May 11, 2005
After a number of years as a software engineer and database designer for Silicon Valley technology firms, Mark Johnson jumped into sports with a consulting job for the MLB commissioner's office. He explored the statistical implications of various potential rule changes on a committee that included John Henry, owner of the Red Sox, and Rob Manfred, head of the Labor Relations Department at MLB. From that experience Johnson got hooked on applying his mathematical background to sports management and eventually ended up serving as Senior Analyst of Baseball Development for the 2004 NL Champion St. Louis Cardinals. Now back in Silicon Valley, Johnson sat down with BP during a recent San Jose Giants game to discuss his background, his experience with the Cardinals, and where he sees the the most valuable applications of sabermetrics, both now and in the future.
Baseball Prospectus: Could you begin by telling our readers a little bit about your academic background? In the baseball industry it is a bit atypical.
Mark Johnson: I was an undergraduate at Indiana University where I studied computer science and mathematics. During five years there I earned a bachelor's degree in computer science and a master's in mathematics. Immediately following that I went to Princeton University, where I earned a master's and a PhD in applied and computational mathematics. My areas of research were mostly in theoretical mathematics, but I tried to mix in as much computational work as I could into solving theoretical mathematical problems. Following that I went to the University of Minnesota for one year as a post-doctoral researcher before deciding to leave the academic world and jump into the Silicon Valley workforce.
BP: You first became involved in sports by doing some consulting for the commissioner's office, is that correct?
MJ: In a professional sense, yes. I actually have experience from my undergraduate years; I was a student manager for Bob Knight during my four years at Indiana. In fact I worked closely with, and was roommates with Lawrence Frank and Calbert Cheaney. I also, of course, worked closely with Coach Knight and some of the assistants. That was my first real exposure to organized sports, but in a professional sense my first experience was working as a consultant to the commissioner's office in the summer of 2003.

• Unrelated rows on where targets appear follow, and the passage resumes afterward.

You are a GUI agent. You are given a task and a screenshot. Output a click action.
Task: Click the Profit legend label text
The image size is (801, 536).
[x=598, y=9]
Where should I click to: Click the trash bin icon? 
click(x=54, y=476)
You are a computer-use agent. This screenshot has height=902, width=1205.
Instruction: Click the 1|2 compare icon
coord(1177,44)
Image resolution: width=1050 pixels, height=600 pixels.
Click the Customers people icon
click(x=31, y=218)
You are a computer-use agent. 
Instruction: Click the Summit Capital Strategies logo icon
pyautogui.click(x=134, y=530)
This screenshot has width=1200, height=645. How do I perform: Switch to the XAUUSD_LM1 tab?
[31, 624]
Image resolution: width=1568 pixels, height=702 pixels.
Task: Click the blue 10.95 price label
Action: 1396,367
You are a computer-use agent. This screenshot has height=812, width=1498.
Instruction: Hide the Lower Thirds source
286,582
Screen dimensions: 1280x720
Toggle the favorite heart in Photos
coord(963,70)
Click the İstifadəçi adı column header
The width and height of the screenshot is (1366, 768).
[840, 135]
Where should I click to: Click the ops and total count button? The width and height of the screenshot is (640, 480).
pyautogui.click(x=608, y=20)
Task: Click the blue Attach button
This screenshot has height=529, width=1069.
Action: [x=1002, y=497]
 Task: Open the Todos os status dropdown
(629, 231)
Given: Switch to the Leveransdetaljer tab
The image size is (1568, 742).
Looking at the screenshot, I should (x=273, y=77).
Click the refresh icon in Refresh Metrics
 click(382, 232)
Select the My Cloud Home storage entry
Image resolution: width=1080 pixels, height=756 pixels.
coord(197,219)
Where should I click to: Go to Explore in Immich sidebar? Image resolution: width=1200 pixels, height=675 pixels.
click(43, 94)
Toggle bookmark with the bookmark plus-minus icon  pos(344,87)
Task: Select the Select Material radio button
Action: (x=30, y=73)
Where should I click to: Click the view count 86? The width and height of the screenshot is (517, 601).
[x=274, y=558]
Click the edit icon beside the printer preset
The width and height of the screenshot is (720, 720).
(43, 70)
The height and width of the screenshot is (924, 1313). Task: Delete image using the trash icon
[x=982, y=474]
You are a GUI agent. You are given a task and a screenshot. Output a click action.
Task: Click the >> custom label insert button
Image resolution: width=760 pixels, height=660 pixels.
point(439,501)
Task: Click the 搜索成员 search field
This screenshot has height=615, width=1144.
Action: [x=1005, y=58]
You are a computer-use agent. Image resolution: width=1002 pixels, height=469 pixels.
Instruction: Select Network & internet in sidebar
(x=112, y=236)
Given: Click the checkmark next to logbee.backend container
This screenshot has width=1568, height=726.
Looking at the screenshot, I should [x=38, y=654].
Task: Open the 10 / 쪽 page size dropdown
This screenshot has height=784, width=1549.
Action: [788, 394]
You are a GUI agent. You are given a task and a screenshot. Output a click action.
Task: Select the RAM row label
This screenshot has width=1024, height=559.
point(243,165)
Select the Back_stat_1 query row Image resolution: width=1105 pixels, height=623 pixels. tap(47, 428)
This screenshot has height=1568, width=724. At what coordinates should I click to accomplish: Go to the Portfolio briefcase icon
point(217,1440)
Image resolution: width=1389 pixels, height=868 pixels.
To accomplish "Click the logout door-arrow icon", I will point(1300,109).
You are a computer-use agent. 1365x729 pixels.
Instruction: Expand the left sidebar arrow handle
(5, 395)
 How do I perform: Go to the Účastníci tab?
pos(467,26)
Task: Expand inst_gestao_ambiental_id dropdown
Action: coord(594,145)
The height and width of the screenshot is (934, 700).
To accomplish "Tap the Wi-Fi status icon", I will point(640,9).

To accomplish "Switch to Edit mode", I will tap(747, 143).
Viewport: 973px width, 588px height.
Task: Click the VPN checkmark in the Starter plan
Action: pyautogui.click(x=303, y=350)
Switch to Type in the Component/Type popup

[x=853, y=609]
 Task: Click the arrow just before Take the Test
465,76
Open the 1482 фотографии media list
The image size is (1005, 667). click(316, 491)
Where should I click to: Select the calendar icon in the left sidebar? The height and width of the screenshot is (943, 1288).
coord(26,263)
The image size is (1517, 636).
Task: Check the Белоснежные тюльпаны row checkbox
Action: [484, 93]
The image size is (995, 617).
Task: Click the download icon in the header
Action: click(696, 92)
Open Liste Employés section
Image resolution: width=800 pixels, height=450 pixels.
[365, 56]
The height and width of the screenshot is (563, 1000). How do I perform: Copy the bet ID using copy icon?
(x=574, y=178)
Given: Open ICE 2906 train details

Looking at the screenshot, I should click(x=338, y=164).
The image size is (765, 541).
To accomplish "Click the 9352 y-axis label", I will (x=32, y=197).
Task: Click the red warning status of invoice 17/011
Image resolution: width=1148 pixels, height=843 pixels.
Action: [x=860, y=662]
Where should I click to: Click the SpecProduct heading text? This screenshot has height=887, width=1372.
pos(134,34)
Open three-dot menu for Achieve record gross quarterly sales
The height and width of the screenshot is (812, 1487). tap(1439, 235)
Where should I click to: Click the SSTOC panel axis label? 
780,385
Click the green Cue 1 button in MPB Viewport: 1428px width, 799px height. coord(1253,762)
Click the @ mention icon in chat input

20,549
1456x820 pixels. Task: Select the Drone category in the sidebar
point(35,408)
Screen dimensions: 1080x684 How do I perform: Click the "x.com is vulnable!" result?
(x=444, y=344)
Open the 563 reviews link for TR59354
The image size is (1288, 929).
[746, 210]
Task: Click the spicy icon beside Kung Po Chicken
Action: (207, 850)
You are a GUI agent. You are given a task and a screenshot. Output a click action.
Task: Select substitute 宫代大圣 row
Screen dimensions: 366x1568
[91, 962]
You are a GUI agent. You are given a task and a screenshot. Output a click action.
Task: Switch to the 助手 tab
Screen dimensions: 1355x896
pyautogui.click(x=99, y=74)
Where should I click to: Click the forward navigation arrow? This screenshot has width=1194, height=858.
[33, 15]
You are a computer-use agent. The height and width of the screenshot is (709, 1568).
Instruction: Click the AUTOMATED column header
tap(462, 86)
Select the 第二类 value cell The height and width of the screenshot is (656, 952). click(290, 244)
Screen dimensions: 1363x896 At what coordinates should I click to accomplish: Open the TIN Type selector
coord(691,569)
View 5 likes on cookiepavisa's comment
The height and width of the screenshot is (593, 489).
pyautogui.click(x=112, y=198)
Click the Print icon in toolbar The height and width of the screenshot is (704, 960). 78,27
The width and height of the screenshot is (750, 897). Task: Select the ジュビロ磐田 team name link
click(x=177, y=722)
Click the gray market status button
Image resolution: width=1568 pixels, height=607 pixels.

BP: What exactly were you working on for the commissioner's office?
MJ: My brother (Matthew S. Johnson, a professor of Statistics at Baruch College of the City University of New York) and I were hired as consultants to the commissioner's initiative, which is a group organized to evaluate possible changes to baseball, and changes to rules. We were brought in to add a little statistical analysis to some of the decisions that the people in the commissioner's office as well as other people within the initiative were looking to address. They had plenty of evidence to support some of these decisions but they wanted to add a statistical component to the final decision-making process. So we helped in that regard.
BP: Did you find the commissioner's office was receptive to that statistical point of view, and was any of the work you did put into action, anything fans might have seen?
MJ: They absolutely were receptive. I was working on a subcommittee consisting of Rob Manfred and John Henry, the owner of the Boston Red Sox, who as many people know is a very analytically-minded person. He was definitely very interested in some of the analytical results that we came up with, and these results were definitely weighed heavily in the final decision.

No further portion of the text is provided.